Among the entries that follow, the required portion opens with the line containing "Todo (1383, 236)" and closes with the line containing "For every named". Give that portion again exactly, and nothing else.
=====
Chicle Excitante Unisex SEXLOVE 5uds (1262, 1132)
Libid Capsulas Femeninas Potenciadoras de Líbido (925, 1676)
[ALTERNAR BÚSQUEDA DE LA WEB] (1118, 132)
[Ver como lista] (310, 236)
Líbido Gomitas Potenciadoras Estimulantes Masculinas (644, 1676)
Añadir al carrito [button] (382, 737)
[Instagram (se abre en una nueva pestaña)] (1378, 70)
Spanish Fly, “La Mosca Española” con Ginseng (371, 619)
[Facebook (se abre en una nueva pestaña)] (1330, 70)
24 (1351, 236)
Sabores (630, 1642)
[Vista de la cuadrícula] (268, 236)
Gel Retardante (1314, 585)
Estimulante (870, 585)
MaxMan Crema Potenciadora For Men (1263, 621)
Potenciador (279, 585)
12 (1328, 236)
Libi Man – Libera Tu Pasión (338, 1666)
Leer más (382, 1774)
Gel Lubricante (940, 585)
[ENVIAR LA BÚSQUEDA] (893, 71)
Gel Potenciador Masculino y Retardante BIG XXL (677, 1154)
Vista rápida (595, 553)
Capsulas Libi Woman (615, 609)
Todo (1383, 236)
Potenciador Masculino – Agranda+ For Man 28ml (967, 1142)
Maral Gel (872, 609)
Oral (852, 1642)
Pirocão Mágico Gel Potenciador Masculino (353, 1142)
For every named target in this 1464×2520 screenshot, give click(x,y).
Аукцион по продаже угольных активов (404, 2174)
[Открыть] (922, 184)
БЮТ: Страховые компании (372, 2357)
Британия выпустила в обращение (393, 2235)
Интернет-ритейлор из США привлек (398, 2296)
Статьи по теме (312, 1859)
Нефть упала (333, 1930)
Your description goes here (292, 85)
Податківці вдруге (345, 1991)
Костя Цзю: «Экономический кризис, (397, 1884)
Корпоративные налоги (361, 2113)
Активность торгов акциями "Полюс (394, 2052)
=====
__YOUR SOLUTION__.
Todo (1383, 236)
Potenciador Masculino – Agranda+ For Man 28ml (967, 1142)
Maral Gel (872, 609)
Oral (852, 1642)
Pirocão Mágico Gel Potenciador Masculino (353, 1142)
For every named target in this 1464×2520 screenshot, give click(x,y).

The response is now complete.